Passage:
Start of Block

PJ Parrish is the New York Times and USAToday bestseller author of the Louis Kincaid thrillers. Her books have won the Shamus, Anthony, International Thriller Award and been nominated for the Edgar. Visit her at PJParrish.com

23 thoughts on “Kids, Don’t Try This At Home:
Some Really Awful Opening Lines

  1. I will be the outlier because I LIKE Bulwer-Lytton’s ‘bad’ first line (although I would happily remove the “(for it is in London that our scene lies)” part.

    What he does better than all the other examples is immediately provide a strong sense of place that puts you right there–this is a skill that I find absent in a lot of fiction. Reading is for escapism, and you can’t escape if you’re reading & still very much aware that you’re sitting in your easy chair waiting to be transported to another place.

    I shall now have to read the whole book and see what I think.

    • BK,
      You know, I don’t know the history of how poor Bulwer-Lytton and his opening got to be infamous. Anyone know? And yeah, I love the parathetical placement tag!) Notice how many of the entrants copied that?

      • Kris: Snoopy, the “World Famous Author”, started using it as his opening line in rejected novel after rejected novel. That riff became a popular culture staple. It was natural to adopt it—and its original creator—for a bad first line contest.

  2. My favorite worst opening line? “Olivia followed her breasts into my office…” I can’t stop laughing.

    When my son was a teenage receptacle for every raging hormone known to man, he could’ve said this. So glad he didn’t.

    Thank you for a highly entertaining post. I can now look over my opening lines and gloat a little, just a little…maybe.

    • I mean, if you’re going start with a dame walking into a room, at least give it a twist: Here’s one from Robert Crais:

      I was standing on my head in the middle of my office when the door opened and the best looking woman I’d seen in three weeks walked in.

  3. This contest is always a hoot. My all-time favorite was a winner years ago:

    With a curvaceous figure that Venus would have envied, a tanned, unblemished oval face framed with lustrous thick brown hair, deep azure-blue eyes fringed with long black lashes, perfect teeth that vied for competition, and a small straight nose, Marilee had a beauty that defied description.

  4. My favorite was the detective drawing an outline of himself. Can picture that as the beginning of a pink panther movie.

    Happy holidays, everyone.

End of Block

Collected material:
Start of Block

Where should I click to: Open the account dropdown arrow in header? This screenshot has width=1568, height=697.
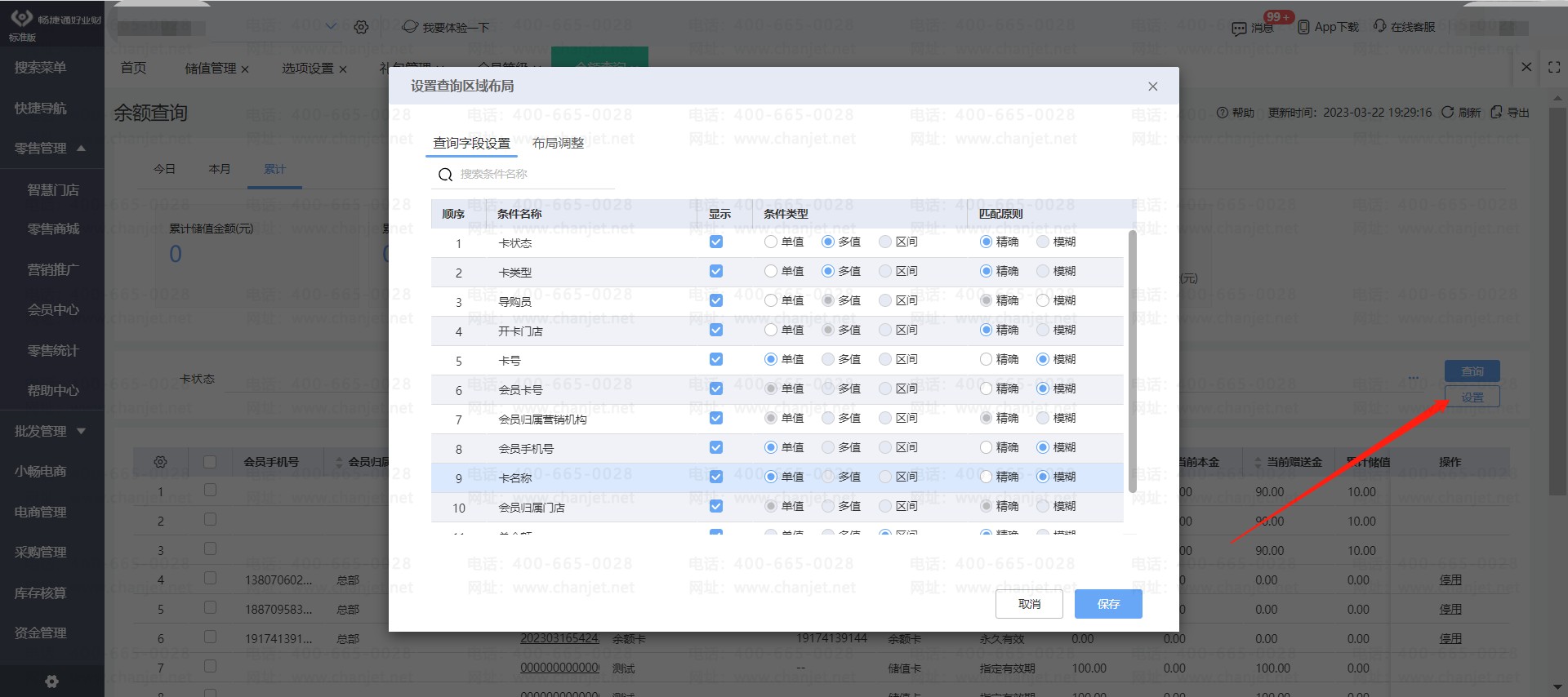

End of Block

List every award named in the author bio at the top of the text on awful opening lines, including the one her books were only nominated for. The material has nothing to do with the tasks.

- Shamus
- Anthony
- International Thriller Award
- Edgar (nominated)